The circulation occurs because fluids change density when their temperature changes. As fluid in the collector or heat source warms up (increasing temperature), it becomes less dense and rises. Conversely, the fluid in the heat sink cools down (decreasing temperature), becomes denser, and sinks. This creates a continuous loop known as a thermosiphon.
How the Calculator Works
This calculator estimates the flow rate required to maintain a specific thermal equilibrium based on the First Law of Thermodynamics (Energy Balance). While a full hydraulic analysis involves complex friction factors and pipe geometry, the thermal balance method tells you exactly how much fluid must circulate to remove a given Heat Load ($Q$) at a specific Temperature Difference ($\Delta T$).
The Mathematical Formula
The mass flow rate is derived from the fundamental heat transfer equation:
$\dot{m} = \frac{Q}{C_p \times \Delta T}$
Where:
$\dot{m}$ = Mass flow rate (kg/s)
$Q$ = Heat input or load (Watts)
$C_p$ = Specific heat capacity of the fluid (J/kg·K)

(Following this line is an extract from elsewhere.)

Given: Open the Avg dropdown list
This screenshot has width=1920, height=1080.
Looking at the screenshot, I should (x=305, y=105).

$\Delta T$ = Temperature difference between the hot and cold legs (°C or K)
Once the mass flow rate is determined, the volumetric flow rate is calculated using the fluid density ($\rho$):
$\dot{V} = \frac{\dot{m}}{\rho}$
Key Inputs Explained
Heat Load (Q): The amount of energy being transferred into the fluid per second. In a solar heater, this is the solar energy absorbed. In electronics cooling, it is the waste heat generated by the component.

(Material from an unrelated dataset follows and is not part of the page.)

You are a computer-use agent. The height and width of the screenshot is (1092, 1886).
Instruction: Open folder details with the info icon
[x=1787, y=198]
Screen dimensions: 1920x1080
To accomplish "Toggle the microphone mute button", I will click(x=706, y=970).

Temperature Difference ($\Delta T$): This is the driving force of the efficiency. A larger $\Delta T$ implies a lower flow rate is required to remove the same amount of heat, but in a thermosiphon, the flow rate itself is generated by this temperature difference.
Specific Heat ($C_p$): A physical property of the fluid representing how much energy is needed to raise 1kg of the fluid by 1 degree. Water has a very high $C_p$ (~4186 J/kg·K), making it an excellent heat transfer fluid.

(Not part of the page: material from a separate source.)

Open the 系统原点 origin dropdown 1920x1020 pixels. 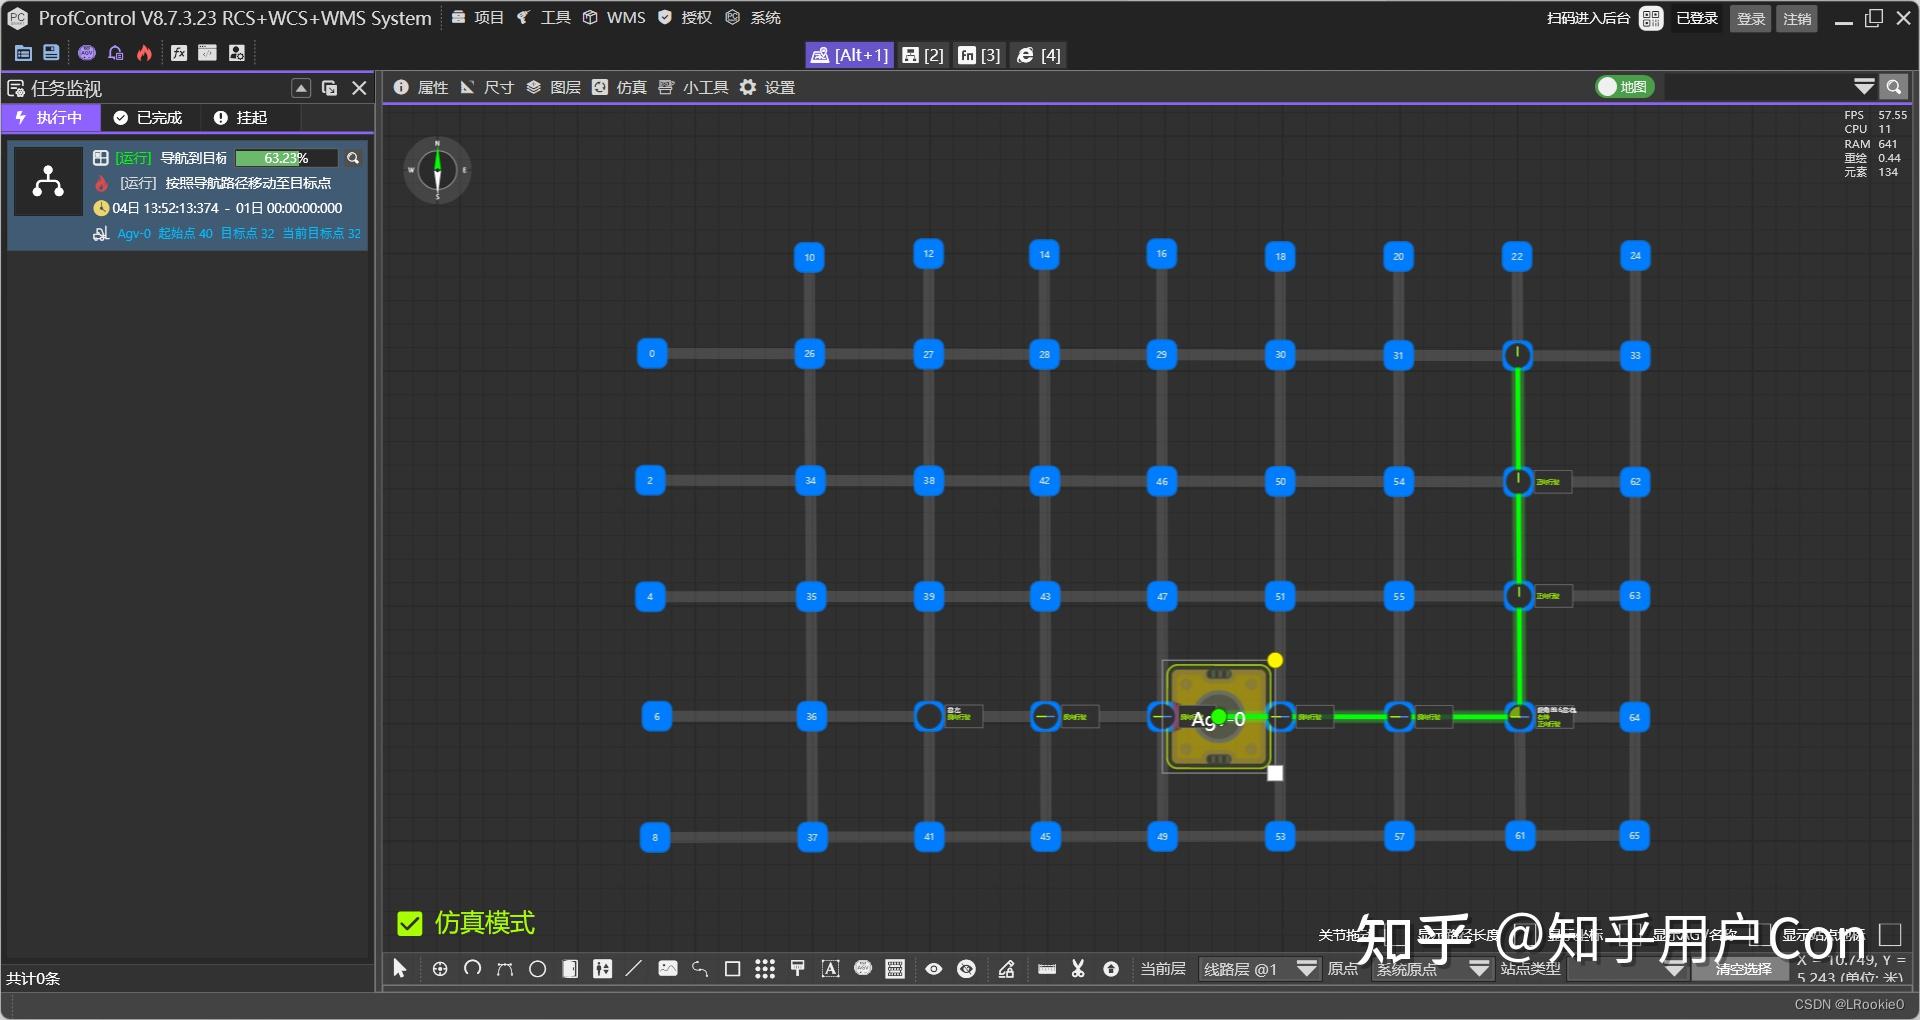tap(1479, 969)
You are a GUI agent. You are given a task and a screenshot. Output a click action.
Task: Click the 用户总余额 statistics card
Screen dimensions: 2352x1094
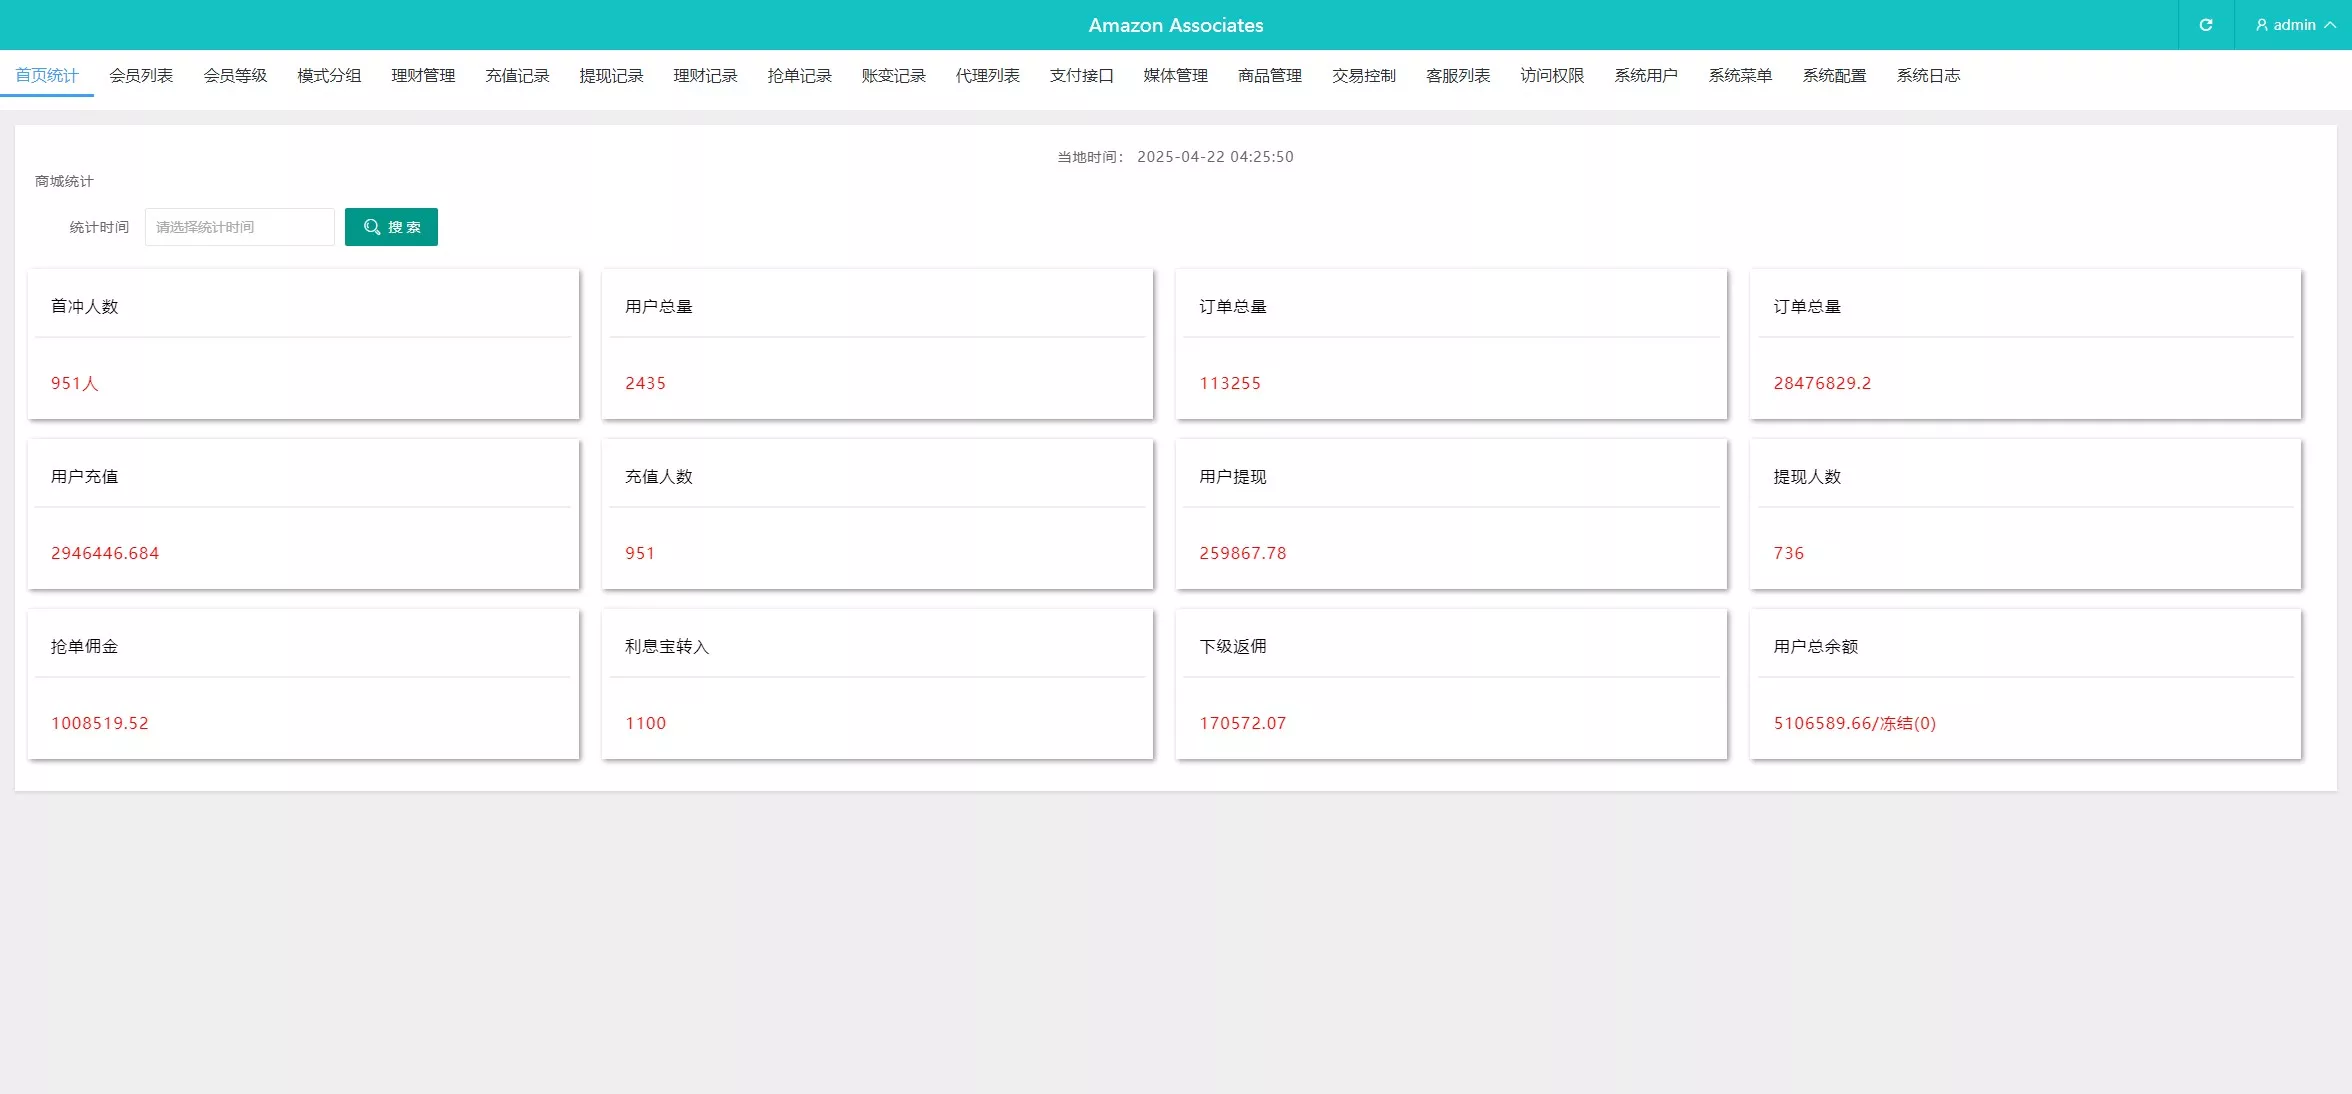[2025, 684]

Density ($\rho$): The mass per unit volume. For water at standard temperatures, 997 kg/m³ is a standard approximation.
Optimization Tips
To maximize thermosiphon performance, ensure vertical separation between the heat source and the heat sink. Minimizing flow restriction (using larger diameter pipes and fewer bends) allows the buoyancy forces to generate higher flow rates, resulting in a lower temperature difference and better cooling performance.